Brief 1:
Please echo the entries from the one containing "パロマ (351, 921)" through the one containing "Next (875, 1587)", both ends included, line for line.

Text extract:
╭──

How do you police people you don't know, or to whom you have no connection?

 

Warren Jeff's FLDS compound? Those children were being abused and isolated under the homeschool laws of their state. I daresay classical, non-FLDS homeschoolers in neighboring counties didn't even know about them and couldn't intervene. It was not their house. They were not their community.

 

I didn't grow up like this but I have known some families entrenched in these lifestyles. I did what I could for their dc, but for the most part when I found them I moved my family away from them. Sometimes at great cost and loss, when people choosing that path were family or close friends. I won't even go into all the pain implied in that simple sentence. But I have a no-cult policy as a standard for our family associations, for the protection of my own family...

 

So I am the enemy, as far as they're concerned. I'm not privy to secret conversations about abuse and neglect. I don't know what's going on in their homes, whether their children are sick or well, taught or not. I'm not in their homes and I'm not their friend, support group buddy, or fellow convention goer. I don't belong to churches where they would choose to worship.

 

They are not my community. I can't clean my house of something that is not in my house.

 

If you'll read my posts in this thread you'll see that my heart breaks for these young people. I am doing what I can by helping to increase awareness of the sphere of classical, academic home education that is not even a borderland to the culture we are discussing. I've taught my sons to recognize Gothardism and give it no quarter. I've given a calendar year of my time to tutor a young girl from this culture who needed some basic skills and education.

 

There is nothing more I can do that will actually help them. I'm not their community.

 

Like I mentioned in a previous post of mine upthread, I have concerns that the majority of homeschoolers in my local area could possibly be like this, just from outside appearances, and possibly misunderstood as well. It would be SOOO easy to read these websites from this group and then to start thinking all kinds of possibly erroneous things about local homeschoolers. I don't think that would be fair to them either. To take some stories of abuse and place that on them without no other proof than their particular religious beliefs.

 

I read a bit more last night and read the Apostate article. Homeschoolers I know in from a co-op situation (that we no longer attend) exhibit some of these traits---only wearing dresses, not being allowed to cut hair, "betrothal" ceremonies for teen girls, etc. as well as the typical YEC persuasion and so on.

╰──

Brief 2:
Rewrite the stretch of the homeschooling text from "I read a bit" through "persuasion and so on.", putting "skirts" in place of "dresses".

Listing:
╭──

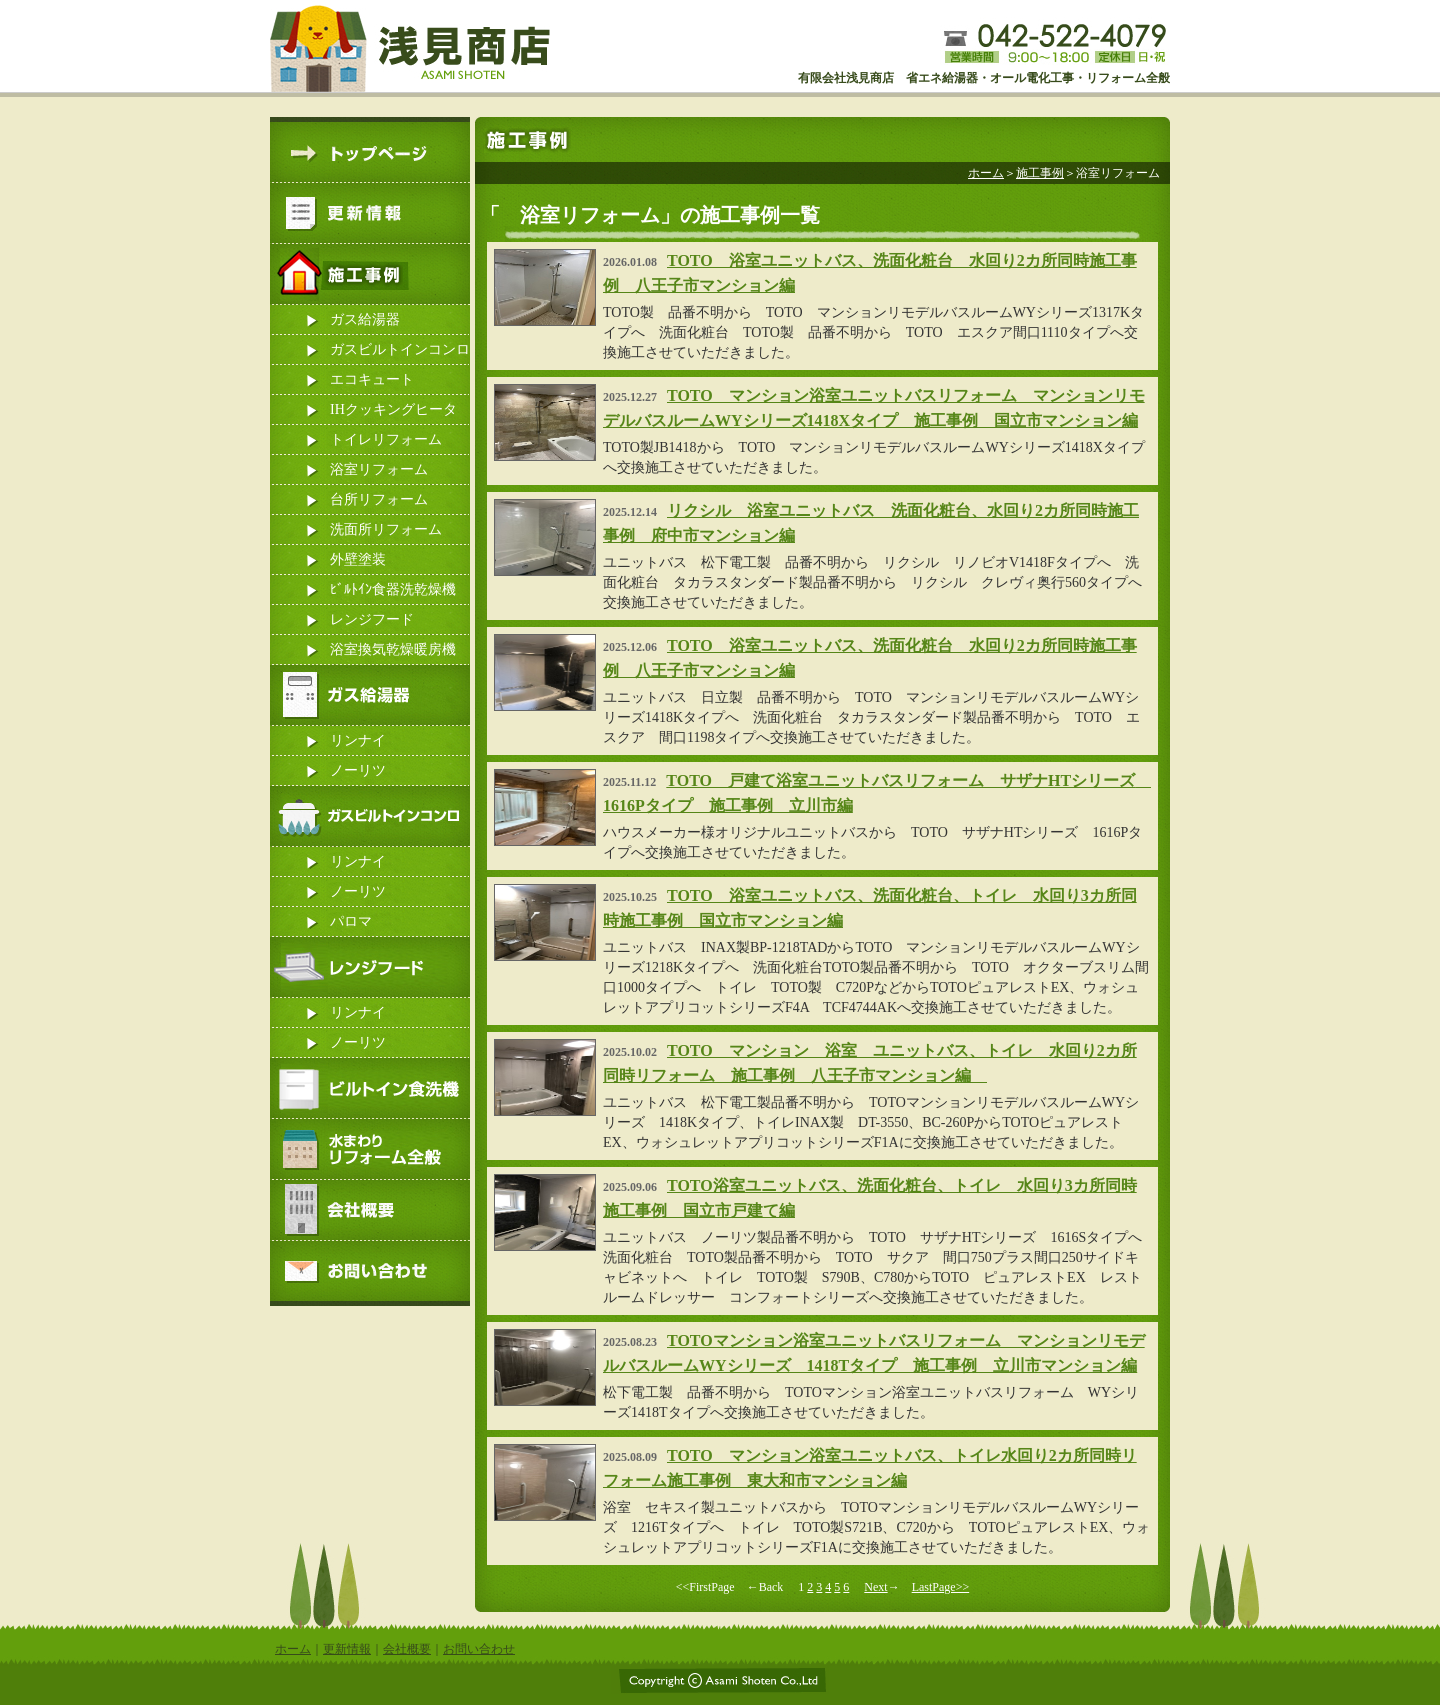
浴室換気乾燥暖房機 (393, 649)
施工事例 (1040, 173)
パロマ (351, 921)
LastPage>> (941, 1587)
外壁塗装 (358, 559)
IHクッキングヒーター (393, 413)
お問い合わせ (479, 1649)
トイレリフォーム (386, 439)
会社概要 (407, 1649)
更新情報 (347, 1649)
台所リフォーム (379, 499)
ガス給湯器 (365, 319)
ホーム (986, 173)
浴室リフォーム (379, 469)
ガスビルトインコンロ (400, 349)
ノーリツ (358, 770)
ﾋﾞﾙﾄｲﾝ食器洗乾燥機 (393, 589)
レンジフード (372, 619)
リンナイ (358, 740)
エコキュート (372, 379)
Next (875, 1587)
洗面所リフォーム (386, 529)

╰──
╭──

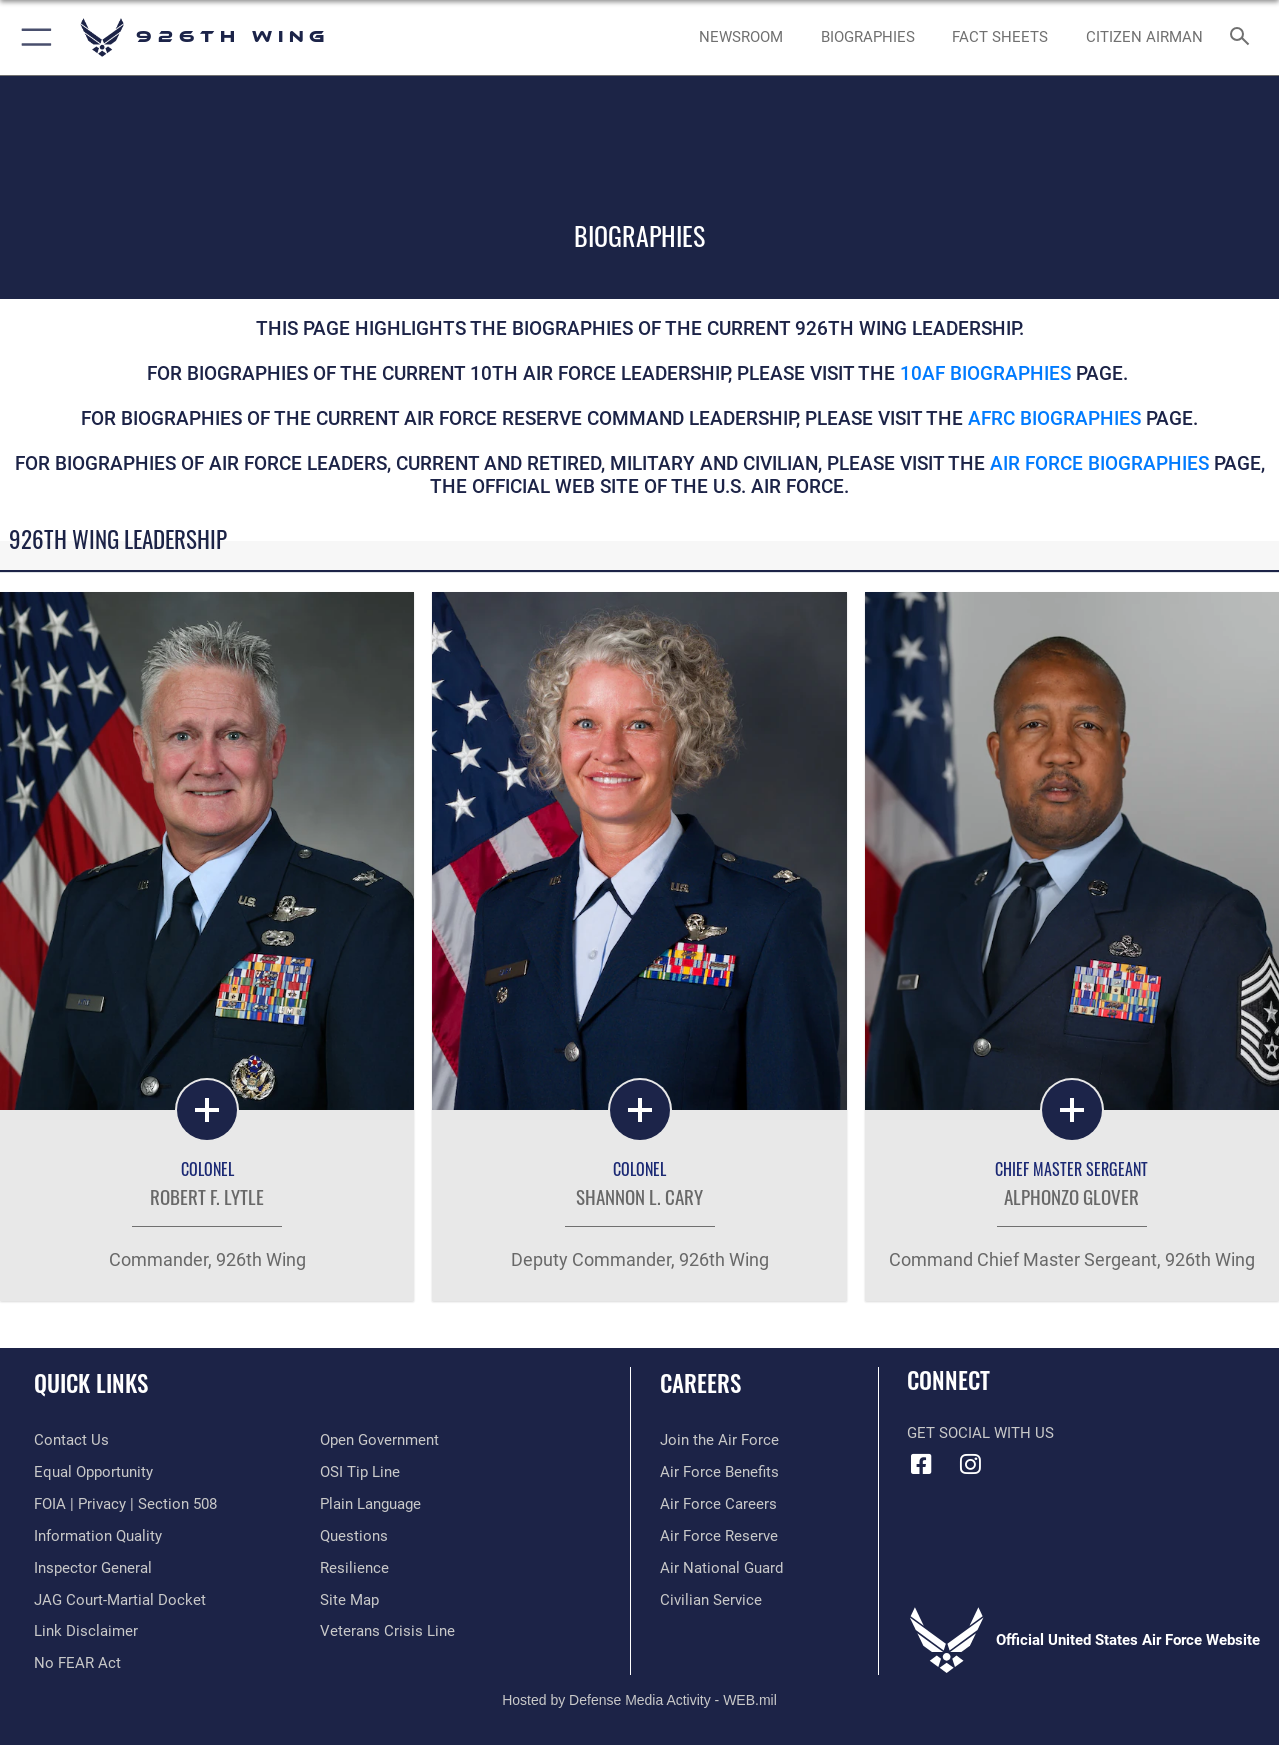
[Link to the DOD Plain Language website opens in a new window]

╰──

Worked solution 1:
パロマ (351, 921)
LastPage>> (941, 1587)
外壁塗装 (358, 559)
IHクッキングヒーター (393, 413)
お問い合わせ (479, 1649)
トイレリフォーム (386, 439)
会社概要 (407, 1649)
更新情報 (347, 1649)
台所リフォーム (379, 499)
ガス給湯器 (365, 319)
ホーム (986, 173)
浴室リフォーム (379, 469)
ガスビルトインコンロ (400, 349)
ノーリツ (358, 770)
ﾋﾞﾙﾄｲﾝ食器洗乾燥機 (393, 589)
レンジフード (372, 619)
リンナイ (358, 740)
エコキュート (372, 379)
Next (875, 1587)

Worked solution 2:
I read a bit more last night and read the Apostate article. Homeschoolers I know in from a co-op situation (that we no longer attend) exhibit some of these traits---only wearing skirts, not being allowed to cut hair, "betrothal" ceremonies for teen girls, etc. as well as the typical YEC persuasion and so on.